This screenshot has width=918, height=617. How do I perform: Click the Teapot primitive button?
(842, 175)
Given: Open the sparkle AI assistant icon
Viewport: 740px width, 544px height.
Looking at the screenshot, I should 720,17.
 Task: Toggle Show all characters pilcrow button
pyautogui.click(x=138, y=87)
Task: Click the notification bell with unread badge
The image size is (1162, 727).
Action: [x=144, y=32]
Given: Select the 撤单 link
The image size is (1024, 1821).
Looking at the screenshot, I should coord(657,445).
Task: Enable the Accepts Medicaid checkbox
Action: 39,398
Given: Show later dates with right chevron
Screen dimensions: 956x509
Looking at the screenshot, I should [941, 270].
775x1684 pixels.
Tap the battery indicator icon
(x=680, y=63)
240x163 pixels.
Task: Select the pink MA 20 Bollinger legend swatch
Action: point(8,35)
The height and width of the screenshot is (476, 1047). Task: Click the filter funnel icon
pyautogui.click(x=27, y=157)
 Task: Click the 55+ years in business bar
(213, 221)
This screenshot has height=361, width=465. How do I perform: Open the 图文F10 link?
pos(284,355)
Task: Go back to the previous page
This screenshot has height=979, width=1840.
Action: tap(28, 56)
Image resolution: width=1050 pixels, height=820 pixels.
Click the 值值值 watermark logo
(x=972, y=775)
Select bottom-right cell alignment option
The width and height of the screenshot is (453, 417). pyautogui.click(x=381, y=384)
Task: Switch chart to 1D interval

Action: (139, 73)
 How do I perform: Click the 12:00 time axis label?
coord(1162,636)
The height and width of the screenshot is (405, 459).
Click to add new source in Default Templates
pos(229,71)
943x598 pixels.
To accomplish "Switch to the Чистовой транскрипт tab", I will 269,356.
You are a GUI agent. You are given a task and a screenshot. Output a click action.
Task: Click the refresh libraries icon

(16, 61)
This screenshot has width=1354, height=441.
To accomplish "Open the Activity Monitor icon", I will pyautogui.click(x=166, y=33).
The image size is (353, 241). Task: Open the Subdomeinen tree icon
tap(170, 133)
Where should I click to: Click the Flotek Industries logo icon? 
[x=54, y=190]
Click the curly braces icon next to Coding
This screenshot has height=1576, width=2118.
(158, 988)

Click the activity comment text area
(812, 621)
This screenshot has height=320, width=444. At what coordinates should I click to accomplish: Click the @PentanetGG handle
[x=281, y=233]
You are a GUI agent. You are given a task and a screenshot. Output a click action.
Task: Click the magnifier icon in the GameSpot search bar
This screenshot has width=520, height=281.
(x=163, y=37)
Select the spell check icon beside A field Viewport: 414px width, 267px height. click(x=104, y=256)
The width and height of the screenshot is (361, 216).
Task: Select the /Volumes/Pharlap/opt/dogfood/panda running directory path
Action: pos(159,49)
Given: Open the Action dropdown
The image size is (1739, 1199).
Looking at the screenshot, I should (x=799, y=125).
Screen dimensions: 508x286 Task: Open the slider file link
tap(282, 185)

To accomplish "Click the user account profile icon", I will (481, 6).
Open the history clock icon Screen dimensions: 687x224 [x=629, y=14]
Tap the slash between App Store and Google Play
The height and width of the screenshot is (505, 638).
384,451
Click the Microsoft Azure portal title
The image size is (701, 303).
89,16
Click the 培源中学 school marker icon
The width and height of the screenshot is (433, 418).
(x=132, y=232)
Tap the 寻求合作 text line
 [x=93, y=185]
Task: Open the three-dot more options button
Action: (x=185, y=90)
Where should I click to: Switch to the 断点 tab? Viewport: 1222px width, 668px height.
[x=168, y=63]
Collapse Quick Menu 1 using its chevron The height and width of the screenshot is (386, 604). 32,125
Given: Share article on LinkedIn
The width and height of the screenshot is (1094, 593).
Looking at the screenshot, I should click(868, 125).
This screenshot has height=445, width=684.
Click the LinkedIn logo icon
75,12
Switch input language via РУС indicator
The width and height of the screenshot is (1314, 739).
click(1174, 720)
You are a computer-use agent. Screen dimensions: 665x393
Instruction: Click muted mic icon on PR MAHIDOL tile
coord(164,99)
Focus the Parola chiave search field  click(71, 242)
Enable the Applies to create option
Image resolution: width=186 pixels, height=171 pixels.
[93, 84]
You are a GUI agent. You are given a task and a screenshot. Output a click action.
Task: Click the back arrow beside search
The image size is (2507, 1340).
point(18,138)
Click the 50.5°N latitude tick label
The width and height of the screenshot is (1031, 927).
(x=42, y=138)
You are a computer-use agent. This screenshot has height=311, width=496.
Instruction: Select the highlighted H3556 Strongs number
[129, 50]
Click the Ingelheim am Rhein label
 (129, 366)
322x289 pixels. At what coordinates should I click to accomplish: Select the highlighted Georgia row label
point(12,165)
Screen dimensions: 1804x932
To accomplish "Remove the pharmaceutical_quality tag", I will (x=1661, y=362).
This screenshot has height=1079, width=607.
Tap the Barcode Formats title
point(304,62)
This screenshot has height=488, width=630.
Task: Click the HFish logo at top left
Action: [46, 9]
════════════════════
TASK DETAILS: Every line above should be printed again exactly as it stands.

ANSWER SECTION:
This screenshot has width=918, height=617. How do I perform: Click the Teapot primitive button?
(842, 175)
Given: Open the sparkle AI assistant icon
Viewport: 740px width, 544px height.
Looking at the screenshot, I should 720,17.
 Task: Toggle Show all characters pilcrow button
pyautogui.click(x=138, y=87)
Task: Click the notification bell with unread badge
The image size is (1162, 727).
Action: [x=144, y=32]
Given: Select the 撤单 link
The image size is (1024, 1821).
Looking at the screenshot, I should coord(657,445).
Task: Enable the Accepts Medicaid checkbox
Action: 39,398
Given: Show later dates with right chevron
Screen dimensions: 956x509
Looking at the screenshot, I should [941, 270].
775x1684 pixels.
Tap the battery indicator icon
(x=680, y=63)
240x163 pixels.
Task: Select the pink MA 20 Bollinger legend swatch
Action: point(8,35)
The height and width of the screenshot is (476, 1047). Task: Click the filter funnel icon
pyautogui.click(x=27, y=157)
 Task: Click the 55+ years in business bar
(213, 221)
This screenshot has height=361, width=465. How do I perform: Open the 图文F10 link?
pos(284,355)
Task: Go back to the previous page
This screenshot has height=979, width=1840.
Action: tap(28, 56)
Image resolution: width=1050 pixels, height=820 pixels.
Click the 值值值 watermark logo
(x=972, y=775)
Select bottom-right cell alignment option
The width and height of the screenshot is (453, 417). pyautogui.click(x=381, y=384)
Task: Switch chart to 1D interval

Action: (139, 73)
 How do I perform: Click the 12:00 time axis label?
coord(1162,636)
The height and width of the screenshot is (405, 459).
Click to add new source in Default Templates
pos(229,71)
943x598 pixels.
To accomplish "Switch to the Чистовой транскрипт tab", I will 269,356.
You are a GUI agent. You are given a task and a screenshot. Output a click action.
Task: Click the refresh libraries icon

(16, 61)
This screenshot has width=1354, height=441.
To accomplish "Open the Activity Monitor icon", I will pyautogui.click(x=166, y=33).
The image size is (353, 241). Task: Open the Subdomeinen tree icon
tap(170, 133)
Where should I click to: Click the Flotek Industries logo icon? 
[x=54, y=190]
Click the curly braces icon next to Coding
This screenshot has height=1576, width=2118.
(158, 988)

Click the activity comment text area
(812, 621)
This screenshot has height=320, width=444. At what coordinates should I click to accomplish: Click the @PentanetGG handle
[x=281, y=233]
You are a GUI agent. You are given a task and a screenshot. Output a click action.
Task: Click the magnifier icon in the GameSpot search bar
This screenshot has width=520, height=281.
(x=163, y=37)
Select the spell check icon beside A field Viewport: 414px width, 267px height. click(x=104, y=256)
The width and height of the screenshot is (361, 216).
Task: Select the /Volumes/Pharlap/opt/dogfood/panda running directory path
Action: pos(159,49)
Given: Open the Action dropdown
The image size is (1739, 1199).
Looking at the screenshot, I should (x=799, y=125).
Screen dimensions: 508x286 Task: Open the slider file link
tap(282, 185)

To accomplish "Click the user account profile icon", I will (481, 6).
Open the history clock icon Screen dimensions: 687x224 [x=629, y=14]
Tap the slash between App Store and Google Play
The height and width of the screenshot is (505, 638).
384,451
Click the Microsoft Azure portal title
The image size is (701, 303).
89,16
Click the 培源中学 school marker icon
The width and height of the screenshot is (433, 418).
(x=132, y=232)
Tap the 寻求合作 text line
 [x=93, y=185]
Task: Open the three-dot more options button
Action: (x=185, y=90)
Where should I click to: Switch to the 断点 tab? Viewport: 1222px width, 668px height.
[x=168, y=63]
Collapse Quick Menu 1 using its chevron The height and width of the screenshot is (386, 604). 32,125
Given: Share article on LinkedIn
The width and height of the screenshot is (1094, 593).
Looking at the screenshot, I should click(868, 125).
This screenshot has height=445, width=684.
Click the LinkedIn logo icon
75,12
Switch input language via РУС indicator
The width and height of the screenshot is (1314, 739).
click(1174, 720)
You are a computer-use agent. Screen dimensions: 665x393
Instruction: Click muted mic icon on PR MAHIDOL tile
coord(164,99)
Focus the Parola chiave search field  click(71, 242)
Enable the Applies to create option
Image resolution: width=186 pixels, height=171 pixels.
[93, 84]
You are a GUI agent. You are given a task and a screenshot. Output a click action.
Task: Click the back arrow beside search
The image size is (2507, 1340).
point(18,138)
Click the 50.5°N latitude tick label
The width and height of the screenshot is (1031, 927).
(x=42, y=138)
You are a computer-use agent. This screenshot has height=311, width=496.
Instruction: Select the highlighted H3556 Strongs number
[129, 50]
Click the Ingelheim am Rhein label
 (129, 366)
322x289 pixels. At what coordinates should I click to accomplish: Select the highlighted Georgia row label
point(12,165)
Screen dimensions: 1804x932
To accomplish "Remove the pharmaceutical_quality tag", I will (x=1661, y=362).
This screenshot has height=1079, width=607.
Tap the Barcode Formats title
point(304,62)
This screenshot has height=488, width=630.
Task: Click the HFish logo at top left
Action: [46, 9]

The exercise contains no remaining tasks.